I have a database of zarr groups on gcs, and everytime I try to load them using xarray it takes over 5 seconds regardless of the size.
I tried saving the files with different chunking parameters and compression libraries
def _apply_zarr_encoding(ds):
encoding = {}
dtype = {v: "int32" for v in ds.data_vars}
for data_var in ds.data_vars:
encoding[data_var] = {
"compressor": COMPRESSOR,
"_FillValue": -32767,
}
encoding[data_var].update(
{"dtype": dtype.get(data_var, "int32"), "scale_factor": 1e-3}
)
ds[data_var].encoding = {}
return encoding
encoding = _apply_zarr_encoding(ds)
ds.to_zarr('gs://data.zarr', consolidated=True, encoding=encoding, mode="w", zarr_version=2)

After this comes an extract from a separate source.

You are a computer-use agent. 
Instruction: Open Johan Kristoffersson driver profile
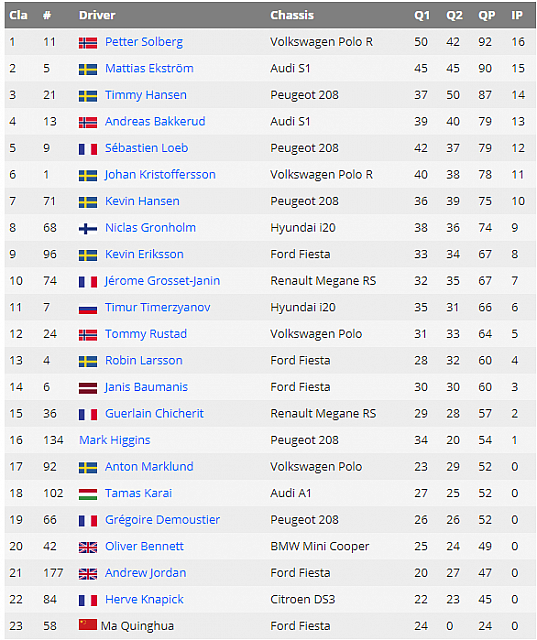pos(160,175)
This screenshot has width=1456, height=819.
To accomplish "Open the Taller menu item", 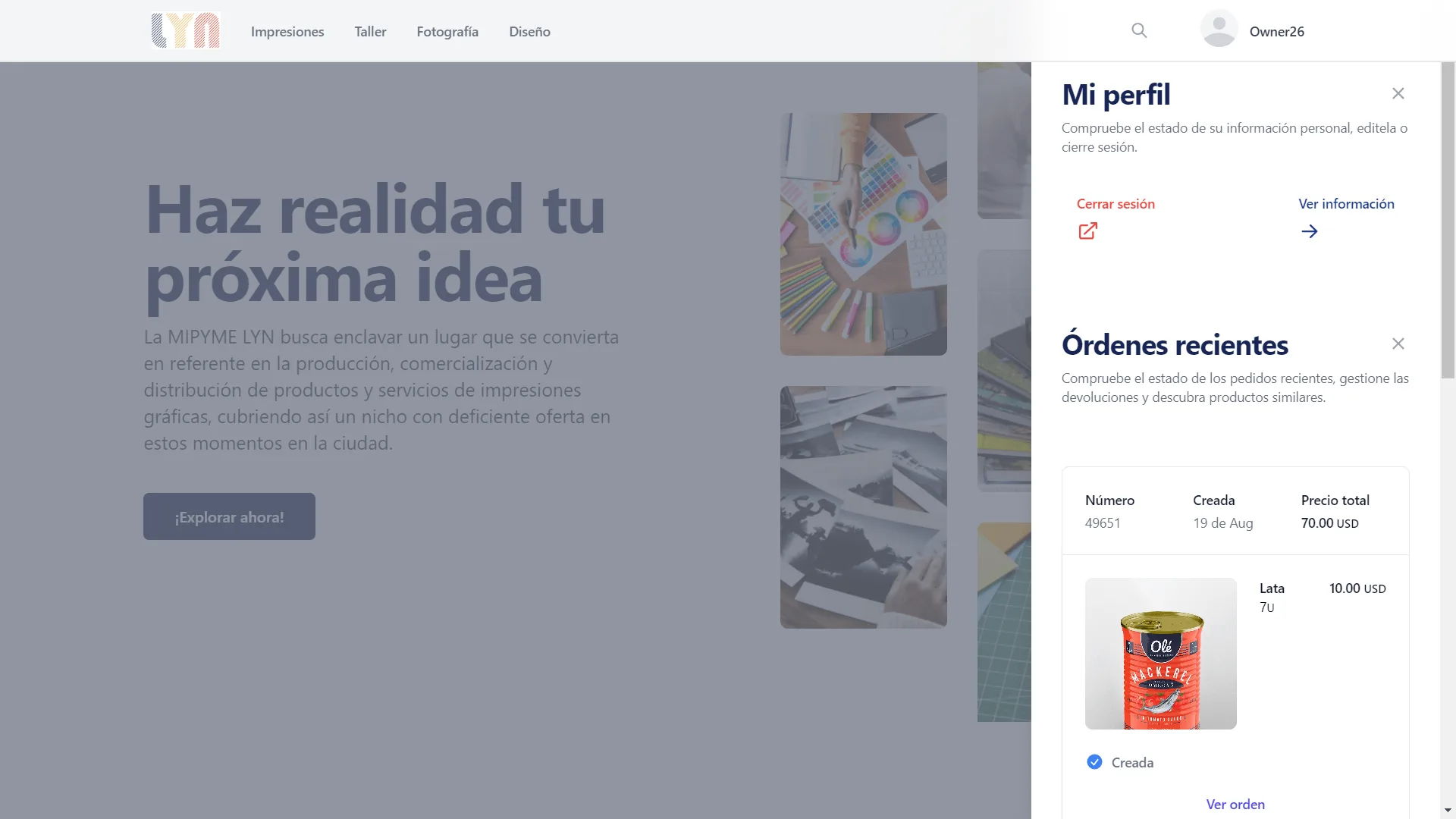I will click(x=370, y=31).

%timeit xr.open_zarr('gs://data.zarr', chunks="auto", overwrite_encoded_chunks=True)
5.63 s ± 546 ms per loop (mean ± std. dev. of 7 runs, 1 loop each)

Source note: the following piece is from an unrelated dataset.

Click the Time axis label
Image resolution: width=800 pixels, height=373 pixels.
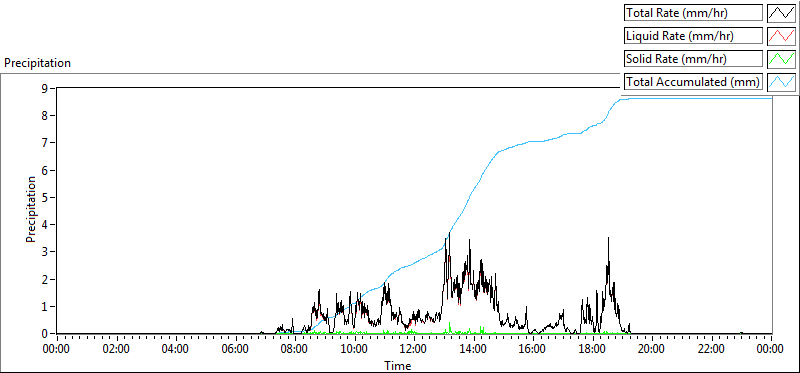click(397, 365)
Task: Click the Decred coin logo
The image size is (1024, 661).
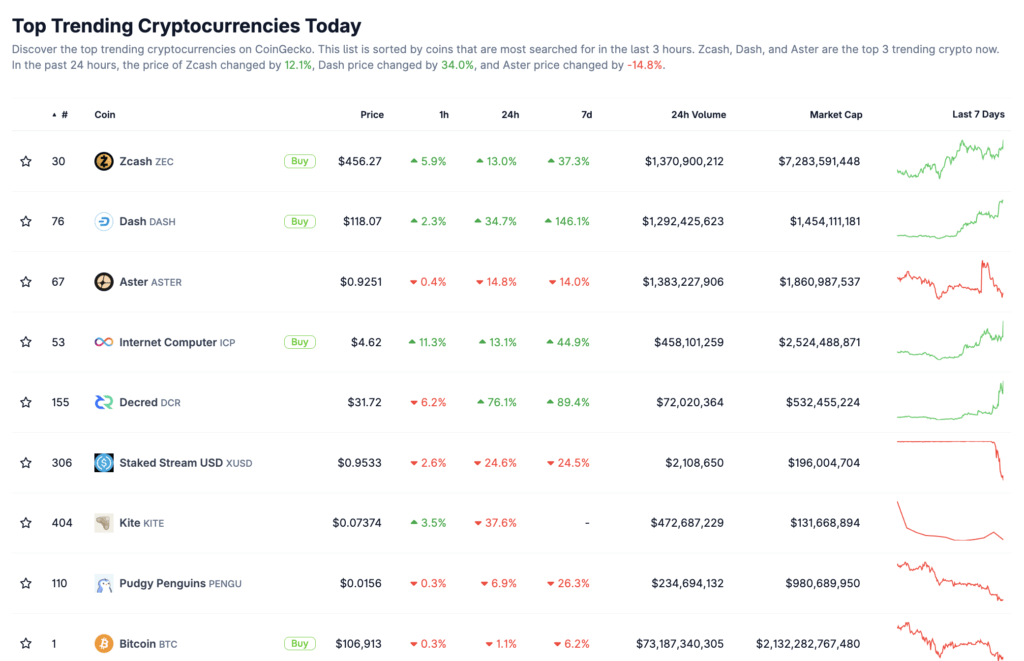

When these files are read from disk they take no time. i.e.
%timeit xr.open_zarr('data.zarr', chunks="auto", overwrite_encoded_chunks=True)
9.05 ms ± 662 µs per loop (mean ± std. dev. of 7 runs, 1 loop each)
Is there a way to optimize this through compression, encoding or consolidation that I'm not doing correctly?